Transcribe every line of the records below, reproducing each one without any alteration.

Stored data:
+++

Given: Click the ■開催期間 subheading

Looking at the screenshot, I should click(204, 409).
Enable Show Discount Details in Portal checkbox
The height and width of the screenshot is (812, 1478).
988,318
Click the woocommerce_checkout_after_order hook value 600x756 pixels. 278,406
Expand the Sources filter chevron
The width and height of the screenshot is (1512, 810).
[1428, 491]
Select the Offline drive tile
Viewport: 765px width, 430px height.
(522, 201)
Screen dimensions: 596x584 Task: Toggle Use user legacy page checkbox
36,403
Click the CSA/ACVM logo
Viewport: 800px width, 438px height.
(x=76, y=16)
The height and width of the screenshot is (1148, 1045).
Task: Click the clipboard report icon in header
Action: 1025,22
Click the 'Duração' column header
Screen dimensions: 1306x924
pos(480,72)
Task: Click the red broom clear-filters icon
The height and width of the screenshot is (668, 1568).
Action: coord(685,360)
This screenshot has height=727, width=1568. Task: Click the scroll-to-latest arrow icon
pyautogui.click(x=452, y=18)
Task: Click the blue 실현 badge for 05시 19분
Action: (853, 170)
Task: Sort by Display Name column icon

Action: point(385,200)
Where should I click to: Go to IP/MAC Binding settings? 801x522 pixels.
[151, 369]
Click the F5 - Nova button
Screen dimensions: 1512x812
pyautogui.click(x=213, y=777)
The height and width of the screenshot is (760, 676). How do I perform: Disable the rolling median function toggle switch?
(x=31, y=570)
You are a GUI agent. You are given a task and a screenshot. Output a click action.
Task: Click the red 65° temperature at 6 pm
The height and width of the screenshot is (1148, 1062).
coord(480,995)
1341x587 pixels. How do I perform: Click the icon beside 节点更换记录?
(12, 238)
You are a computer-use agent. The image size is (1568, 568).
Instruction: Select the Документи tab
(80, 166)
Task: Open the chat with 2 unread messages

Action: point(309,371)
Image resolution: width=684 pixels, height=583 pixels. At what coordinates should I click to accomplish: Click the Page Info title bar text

+++

EXERCISE OUTPUT>
Given: Click the ■開催期間 subheading

Looking at the screenshot, I should click(204, 409).
Enable Show Discount Details in Portal checkbox
The height and width of the screenshot is (812, 1478).
988,318
Click the woocommerce_checkout_after_order hook value 600x756 pixels. 278,406
Expand the Sources filter chevron
The width and height of the screenshot is (1512, 810).
[1428, 491]
Select the Offline drive tile
Viewport: 765px width, 430px height.
(522, 201)
Screen dimensions: 596x584 Task: Toggle Use user legacy page checkbox
36,403
Click the CSA/ACVM logo
Viewport: 800px width, 438px height.
(x=76, y=16)
The height and width of the screenshot is (1148, 1045).
Task: Click the clipboard report icon in header
Action: 1025,22
Click the 'Duração' column header
Screen dimensions: 1306x924
pos(480,72)
Task: Click the red broom clear-filters icon
The height and width of the screenshot is (668, 1568).
Action: coord(685,360)
This screenshot has height=727, width=1568. Task: Click the scroll-to-latest arrow icon
pyautogui.click(x=452, y=18)
Task: Click the blue 실현 badge for 05시 19분
Action: (853, 170)
Task: Sort by Display Name column icon

Action: point(385,200)
Where should I click to: Go to IP/MAC Binding settings? 801x522 pixels.
[151, 369]
Click the F5 - Nova button
Screen dimensions: 1512x812
pyautogui.click(x=213, y=777)
The height and width of the screenshot is (760, 676). How do I perform: Disable the rolling median function toggle switch?
(x=31, y=570)
You are a GUI agent. You are given a task and a screenshot. Output a click action.
Task: Click the red 65° temperature at 6 pm
The height and width of the screenshot is (1148, 1062).
coord(480,995)
1341x587 pixels. How do I perform: Click the icon beside 节点更换记录?
(12, 238)
You are a computer-use agent. The image size is (1568, 568).
Instruction: Select the Документи tab
(80, 166)
Task: Open the chat with 2 unread messages

Action: point(309,371)
Image resolution: width=684 pixels, height=583 pixels. At what coordinates should I click to accomplish: Click the Page Info title bar text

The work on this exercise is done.